Humanizing an antibody implies selecting antigen-binding domains from a murine antibody and grafting these domains into a fully human framework. This technique has been so successful that most therapeutic antibodies currently licensed for clinical use (almost 50%) are humanized IgG1 or IgG4 molecules obtained through the mice hybridoma technology.

This trend has been consistently observed year after year, reaffirming the hybridoma technology as an efficient and relevant approach for therapeutic antibody production.

Clinical development of therapeutic antibodies with the hybridoma technology

The preclinical and clinical evaluation of an antibody drug is a vital step in the development process. Even if hybridoma-generated antibody drugs display the best stability and affinity in vitro, it remains vital to validate their therapeutic efficiency in preclinical models.

With this purpose in mind, the development of anti-idiotypic antibodies arose as a robust way to measure clinical efficiency. These antibodies are generally used in a Fab format and can be classified according to their function:

  • Antigen blocking: antibodies that bind to the paratope (epitope-binding region) of a specific antibody drug and are used for measuring the amount of free drug (not bound to the target)
  • Non-blocking: antibodies that bind the antibody drug outside the paratope region allowing total drug quantification (bound and not bound to the target)
  • Complex specific: antibodies that bind the antibody-antigen complex allowing the quantification of antibodies that have efficiently bound the target antigen

These antibodies are vital for establishing the pharmacokinetics (PK), pharmacodynamics (PD), and immunogenicity of therapeutic antibodies. For this reason, they are also considered vital tools for optimal therapeutic antibody development.

The unique advantages of using the hybridoma
technology for therapeutic antibody development

Antibody production in hybridomas is one of the most successful approaches for the discovery of therapeutic antibodies. These hybridoma-derived
drugs have inherently higher stabilities, better developability profiles, and improved affinity in comparison to their in vitro generated counterparts.

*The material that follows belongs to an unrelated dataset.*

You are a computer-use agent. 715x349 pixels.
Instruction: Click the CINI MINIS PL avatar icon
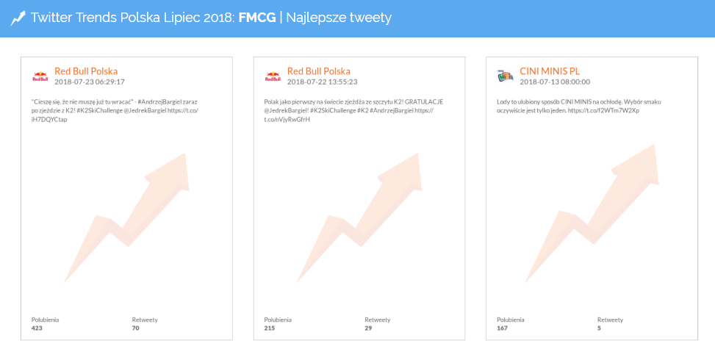tap(506, 76)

Part of what makes these antibodies so successful is the cost-effective process of in vivo affinity maturation. This process ensures that the selection of the best binders from a naïve repertoire and optimization of their affinity through extensive recombination is performed in a naturally effective way, forgoing the need for costly in vitro affinity maturation processes.

These antibodies have been successfully used for the treatment of cancer, autoimmune diseases, rare diseases, and infectious diseases, among others. Moreover, they can serve as support tools for measuring the clinical efficiency of therapeutic antibodies (anti-idiotypic antibodies).